Devido ao microclima local, é possível semear bem cedo. Chiapinotto plantou em junho. Em dezembro, quando a região costuma ter os chamados veranicos, períodos mais secos que afetariam a produtividade da lavoura se as plantas estivessem em estágio anterior, pretende estar colhendo.
O gerente regional adjunto da Emater em Santa Rosa, José Vanderlei Waschburger, diz que, na região, a área de milho cultivada neste ano será de 136 mil hectares, 4% acima do ano passado. Quase todas as lavouras já estão implantadas. Com isso, a colheita ainda no final do ano permite que as mesmas áreas recebam soja.
– Até aqui, o desenvolvimento vegetativo das lavouras está muito bom. Esperamos produtividade média na região de 118 sacas por hectare, 12% acima da safra anterior – revela o técnico.
Segundo Waschburger, os produtores estão investindo mais em tecnologia. Avalia que, embora o custo tenha aumentado entre 20% e 30%, percentualmente os preços do milho subiram bem mais, de cerca de R$ 22, há 12 meses, para R$ 36 agora.
Custo alto e incerteza no transporte
Mesmo que o preço atual seja um incentivo a incrementar a área, o horizonte não é claro. Um dos problemas é o custo dos insumos, como fertilizantes e defensivos, que oscilam ao sabor do dólar.
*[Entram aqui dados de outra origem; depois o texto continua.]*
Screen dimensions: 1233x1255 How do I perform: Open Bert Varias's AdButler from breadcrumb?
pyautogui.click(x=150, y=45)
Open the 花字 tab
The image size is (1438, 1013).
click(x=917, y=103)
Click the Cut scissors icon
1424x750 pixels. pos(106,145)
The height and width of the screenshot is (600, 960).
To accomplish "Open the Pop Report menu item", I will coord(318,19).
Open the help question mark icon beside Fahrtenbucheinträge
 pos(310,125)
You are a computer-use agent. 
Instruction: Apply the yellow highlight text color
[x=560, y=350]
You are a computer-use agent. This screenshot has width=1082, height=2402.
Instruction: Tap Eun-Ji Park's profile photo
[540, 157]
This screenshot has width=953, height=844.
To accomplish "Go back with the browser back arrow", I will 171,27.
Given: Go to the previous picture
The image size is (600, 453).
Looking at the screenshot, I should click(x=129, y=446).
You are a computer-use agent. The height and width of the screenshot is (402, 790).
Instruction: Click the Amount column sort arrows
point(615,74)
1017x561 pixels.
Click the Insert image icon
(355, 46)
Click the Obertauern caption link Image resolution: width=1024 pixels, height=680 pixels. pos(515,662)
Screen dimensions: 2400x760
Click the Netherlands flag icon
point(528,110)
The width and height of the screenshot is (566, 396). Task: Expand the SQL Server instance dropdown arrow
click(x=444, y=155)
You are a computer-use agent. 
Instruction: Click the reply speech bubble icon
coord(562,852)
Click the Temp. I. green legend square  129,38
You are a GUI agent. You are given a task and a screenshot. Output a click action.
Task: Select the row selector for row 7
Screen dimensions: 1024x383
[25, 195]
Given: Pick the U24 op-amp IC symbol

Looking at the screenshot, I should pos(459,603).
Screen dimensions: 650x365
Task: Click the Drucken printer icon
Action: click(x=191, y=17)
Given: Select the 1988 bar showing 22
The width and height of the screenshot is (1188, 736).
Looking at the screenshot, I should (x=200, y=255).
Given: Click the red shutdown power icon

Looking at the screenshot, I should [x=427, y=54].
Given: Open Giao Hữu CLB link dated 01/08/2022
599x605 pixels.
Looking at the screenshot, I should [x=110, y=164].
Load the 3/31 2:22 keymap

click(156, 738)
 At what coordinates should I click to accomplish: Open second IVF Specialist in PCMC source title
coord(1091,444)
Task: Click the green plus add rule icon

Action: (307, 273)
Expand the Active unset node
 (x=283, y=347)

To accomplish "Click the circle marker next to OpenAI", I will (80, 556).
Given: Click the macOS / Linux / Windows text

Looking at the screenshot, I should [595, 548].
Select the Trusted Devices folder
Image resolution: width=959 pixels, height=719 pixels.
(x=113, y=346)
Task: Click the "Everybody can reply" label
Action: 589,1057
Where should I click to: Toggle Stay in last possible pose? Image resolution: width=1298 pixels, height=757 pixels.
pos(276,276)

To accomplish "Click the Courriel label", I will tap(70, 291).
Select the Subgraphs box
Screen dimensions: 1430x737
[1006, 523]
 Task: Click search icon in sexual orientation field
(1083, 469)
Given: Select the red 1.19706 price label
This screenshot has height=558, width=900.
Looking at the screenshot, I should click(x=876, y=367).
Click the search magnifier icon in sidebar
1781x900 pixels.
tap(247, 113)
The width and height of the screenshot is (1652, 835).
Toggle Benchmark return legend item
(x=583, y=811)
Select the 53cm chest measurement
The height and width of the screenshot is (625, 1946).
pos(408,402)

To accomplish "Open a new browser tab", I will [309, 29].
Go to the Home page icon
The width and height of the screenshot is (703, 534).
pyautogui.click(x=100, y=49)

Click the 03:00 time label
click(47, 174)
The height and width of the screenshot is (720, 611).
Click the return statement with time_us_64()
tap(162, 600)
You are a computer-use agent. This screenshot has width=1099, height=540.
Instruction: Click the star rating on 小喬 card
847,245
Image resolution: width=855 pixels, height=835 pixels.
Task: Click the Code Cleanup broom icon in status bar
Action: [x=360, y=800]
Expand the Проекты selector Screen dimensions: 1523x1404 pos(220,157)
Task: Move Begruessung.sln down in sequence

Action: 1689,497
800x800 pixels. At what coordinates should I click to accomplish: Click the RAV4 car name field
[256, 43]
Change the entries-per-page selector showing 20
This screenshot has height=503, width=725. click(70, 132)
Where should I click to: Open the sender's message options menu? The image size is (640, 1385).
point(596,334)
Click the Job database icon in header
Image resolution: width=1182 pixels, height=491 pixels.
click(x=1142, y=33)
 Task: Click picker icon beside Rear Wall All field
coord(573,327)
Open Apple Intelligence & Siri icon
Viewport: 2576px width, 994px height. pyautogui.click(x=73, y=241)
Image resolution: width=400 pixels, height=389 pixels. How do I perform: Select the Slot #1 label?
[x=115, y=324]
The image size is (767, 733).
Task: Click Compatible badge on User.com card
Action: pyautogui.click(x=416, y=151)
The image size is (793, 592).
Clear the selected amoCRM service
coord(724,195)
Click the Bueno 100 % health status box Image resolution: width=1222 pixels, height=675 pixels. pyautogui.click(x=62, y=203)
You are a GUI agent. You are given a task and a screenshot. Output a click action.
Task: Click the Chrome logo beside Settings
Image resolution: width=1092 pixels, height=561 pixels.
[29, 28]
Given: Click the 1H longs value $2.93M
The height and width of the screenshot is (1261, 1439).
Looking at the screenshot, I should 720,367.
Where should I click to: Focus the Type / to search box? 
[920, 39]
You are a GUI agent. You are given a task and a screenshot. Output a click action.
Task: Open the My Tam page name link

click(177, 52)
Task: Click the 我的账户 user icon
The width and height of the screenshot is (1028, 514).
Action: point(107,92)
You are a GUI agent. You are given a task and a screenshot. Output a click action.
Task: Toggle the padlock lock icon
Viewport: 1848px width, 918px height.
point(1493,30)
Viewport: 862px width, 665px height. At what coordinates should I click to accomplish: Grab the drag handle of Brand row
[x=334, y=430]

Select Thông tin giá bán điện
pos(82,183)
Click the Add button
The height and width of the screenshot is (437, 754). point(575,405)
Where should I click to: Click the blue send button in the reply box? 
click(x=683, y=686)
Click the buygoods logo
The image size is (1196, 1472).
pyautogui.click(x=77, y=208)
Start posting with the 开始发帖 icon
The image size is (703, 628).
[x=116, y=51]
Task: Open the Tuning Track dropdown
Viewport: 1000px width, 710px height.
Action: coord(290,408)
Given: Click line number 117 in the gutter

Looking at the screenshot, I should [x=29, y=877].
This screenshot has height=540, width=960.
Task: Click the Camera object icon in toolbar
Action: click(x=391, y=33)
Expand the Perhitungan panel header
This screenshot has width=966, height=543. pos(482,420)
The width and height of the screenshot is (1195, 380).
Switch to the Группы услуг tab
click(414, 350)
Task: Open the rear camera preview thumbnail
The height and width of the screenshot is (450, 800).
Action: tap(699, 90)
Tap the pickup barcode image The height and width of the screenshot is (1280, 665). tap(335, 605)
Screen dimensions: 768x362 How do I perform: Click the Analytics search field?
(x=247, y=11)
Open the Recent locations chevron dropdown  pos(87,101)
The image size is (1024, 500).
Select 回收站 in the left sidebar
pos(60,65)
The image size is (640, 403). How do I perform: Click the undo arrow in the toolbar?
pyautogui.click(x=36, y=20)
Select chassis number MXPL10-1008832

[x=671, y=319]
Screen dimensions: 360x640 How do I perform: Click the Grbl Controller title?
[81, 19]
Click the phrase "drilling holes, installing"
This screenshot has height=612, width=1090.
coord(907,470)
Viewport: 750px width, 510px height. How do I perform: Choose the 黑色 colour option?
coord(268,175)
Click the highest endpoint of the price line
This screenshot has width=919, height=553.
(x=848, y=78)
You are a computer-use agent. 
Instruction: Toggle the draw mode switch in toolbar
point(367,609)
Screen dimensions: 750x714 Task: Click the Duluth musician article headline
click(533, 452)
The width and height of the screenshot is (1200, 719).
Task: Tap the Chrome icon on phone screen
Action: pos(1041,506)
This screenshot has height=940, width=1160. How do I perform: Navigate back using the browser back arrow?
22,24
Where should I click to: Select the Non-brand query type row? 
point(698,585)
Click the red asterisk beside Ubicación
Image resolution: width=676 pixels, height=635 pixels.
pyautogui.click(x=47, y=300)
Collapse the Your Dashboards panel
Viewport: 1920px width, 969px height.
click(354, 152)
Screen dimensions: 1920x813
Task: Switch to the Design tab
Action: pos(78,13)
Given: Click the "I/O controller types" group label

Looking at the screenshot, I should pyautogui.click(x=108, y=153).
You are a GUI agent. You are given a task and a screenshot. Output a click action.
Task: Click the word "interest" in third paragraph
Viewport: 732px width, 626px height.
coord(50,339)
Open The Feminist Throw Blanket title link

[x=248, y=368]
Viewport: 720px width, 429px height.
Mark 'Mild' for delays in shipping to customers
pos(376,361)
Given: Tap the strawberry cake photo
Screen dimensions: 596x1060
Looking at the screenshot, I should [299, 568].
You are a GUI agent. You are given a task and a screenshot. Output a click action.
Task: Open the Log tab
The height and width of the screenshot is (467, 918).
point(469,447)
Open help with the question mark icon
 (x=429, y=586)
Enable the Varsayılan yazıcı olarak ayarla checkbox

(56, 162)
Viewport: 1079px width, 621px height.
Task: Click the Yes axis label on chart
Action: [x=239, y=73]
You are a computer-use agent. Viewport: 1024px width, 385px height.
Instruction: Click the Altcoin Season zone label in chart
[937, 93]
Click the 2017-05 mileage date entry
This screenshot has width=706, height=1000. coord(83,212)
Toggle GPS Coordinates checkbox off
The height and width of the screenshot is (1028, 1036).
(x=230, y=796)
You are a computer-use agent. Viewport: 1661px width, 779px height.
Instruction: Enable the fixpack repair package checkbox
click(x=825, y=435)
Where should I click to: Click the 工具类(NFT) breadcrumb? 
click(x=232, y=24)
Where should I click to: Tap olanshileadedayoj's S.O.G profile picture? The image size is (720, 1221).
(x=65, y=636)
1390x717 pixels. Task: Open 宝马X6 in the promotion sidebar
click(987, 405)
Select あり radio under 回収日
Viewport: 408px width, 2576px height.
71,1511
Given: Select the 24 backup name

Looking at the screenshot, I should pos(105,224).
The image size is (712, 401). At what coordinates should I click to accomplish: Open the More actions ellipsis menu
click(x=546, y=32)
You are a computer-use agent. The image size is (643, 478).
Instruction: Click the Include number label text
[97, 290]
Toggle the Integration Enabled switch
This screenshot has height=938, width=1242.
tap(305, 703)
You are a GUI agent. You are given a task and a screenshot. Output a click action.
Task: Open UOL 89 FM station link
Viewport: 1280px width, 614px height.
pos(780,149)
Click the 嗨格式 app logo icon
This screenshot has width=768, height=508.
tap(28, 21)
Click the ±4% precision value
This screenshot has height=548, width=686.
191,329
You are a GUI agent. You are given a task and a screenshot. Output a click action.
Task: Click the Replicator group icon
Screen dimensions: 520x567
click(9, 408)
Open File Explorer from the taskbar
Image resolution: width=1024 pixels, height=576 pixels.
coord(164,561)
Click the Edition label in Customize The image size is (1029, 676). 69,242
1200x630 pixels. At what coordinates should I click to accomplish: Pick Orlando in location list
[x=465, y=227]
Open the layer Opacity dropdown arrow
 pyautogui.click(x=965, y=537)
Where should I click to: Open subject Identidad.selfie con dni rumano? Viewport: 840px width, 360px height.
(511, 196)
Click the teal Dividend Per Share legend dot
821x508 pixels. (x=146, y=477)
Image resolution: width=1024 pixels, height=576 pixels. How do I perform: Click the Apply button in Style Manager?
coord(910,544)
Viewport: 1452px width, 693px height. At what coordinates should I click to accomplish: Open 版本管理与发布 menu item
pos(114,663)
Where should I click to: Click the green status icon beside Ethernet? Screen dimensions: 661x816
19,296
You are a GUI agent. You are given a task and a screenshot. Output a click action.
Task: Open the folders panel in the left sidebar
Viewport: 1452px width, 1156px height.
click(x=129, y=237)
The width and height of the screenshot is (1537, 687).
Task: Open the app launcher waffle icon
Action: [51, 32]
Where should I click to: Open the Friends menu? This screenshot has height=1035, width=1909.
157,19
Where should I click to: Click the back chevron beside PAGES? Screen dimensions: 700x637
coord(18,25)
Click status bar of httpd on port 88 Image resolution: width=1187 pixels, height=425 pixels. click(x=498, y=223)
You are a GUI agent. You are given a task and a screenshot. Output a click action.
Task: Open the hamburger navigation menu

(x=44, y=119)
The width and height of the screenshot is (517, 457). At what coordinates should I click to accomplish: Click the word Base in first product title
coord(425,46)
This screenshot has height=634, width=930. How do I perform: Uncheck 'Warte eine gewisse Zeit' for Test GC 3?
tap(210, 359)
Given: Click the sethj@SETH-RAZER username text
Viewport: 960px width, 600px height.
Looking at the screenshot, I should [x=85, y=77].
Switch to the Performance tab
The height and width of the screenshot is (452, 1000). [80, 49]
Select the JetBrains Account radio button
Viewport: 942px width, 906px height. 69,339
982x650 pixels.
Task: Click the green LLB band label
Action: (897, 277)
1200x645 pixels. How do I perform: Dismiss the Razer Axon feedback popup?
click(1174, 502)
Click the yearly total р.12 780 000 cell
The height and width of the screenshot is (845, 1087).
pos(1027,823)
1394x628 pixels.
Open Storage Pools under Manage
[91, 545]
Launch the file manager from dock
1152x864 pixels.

Hoje, a cotação da moeda norte-americana está próxima a R$ 4, um ano atrás girava em torno de R$ 3. Outra incerteza é a tabela do frete, embora a venda para consumidores de pequenas distâncias tenha impacto menor.
– Ainda não sabemos como estará o mercado quando o produtor entregar o produto. Se o dólar passou de R$ 4, dependendo do presidente pode voltar a R$ 3,50. Por isso, muitos estão travando o preço de parte da safra – diz o presidente da Apromilho no Estado, Ricardo Meneghetti.
Ele lembra que a tonelada de adubos, como o fosfato diamônico, que estava em torno de R$ 1,5 mil antes da greve dos caminhoneiros. Hoje, custa até R$ 2,2 mil. Agora, a tabela no frete causa insegurança.
– É o único elo da cadeia que não é definido pelo livre mercado. Isso causa certo nervosismo – aponta o dirigente.
O analista de mercado Adriano Gomes, da AgRural, ressalta que o lucro da safra dependerá do mercado e do clima, mas é possível minimizar altas de custos aproveitando os bons preços atuais.
O assistente técnico estadual da Emater Alencar Ruggeri entende que boa parte do resultado depende de quando os produtores adquiriram os defensivos e fertilizantes. Quem comprou antes da disparada do dólar, avalia, tem boas chances de conseguir remuneração satisfatória devido à perspectiva de preço firme do grão.
O produtor Aires Antonio Basso, 42 anos, de Frederico Westphalen, no Norte, aproveitou a alta na cotação. Ele vendeu parte da produção esperada no mercado futuro. Por enquanto, cerca de 20%, a preços de até R$ 37.
– Minha intenção é travar até 60% para garantir (a rentabilidade), principalmente devido ao aumento dos custos. Um preço abaixo de R$ 30 seria inviável – detalha Basso.
O agricultor manteve a área cultivada com milho este ano, apesar dos custos. A lavoura de 59 hectares ficou cerca de 35% mais caro, calcula Basso. O incentivo veio do preço. Ele lembra que, um ano atrás, o preço da saca do cereal era negociado a R$ 28, R$ 29.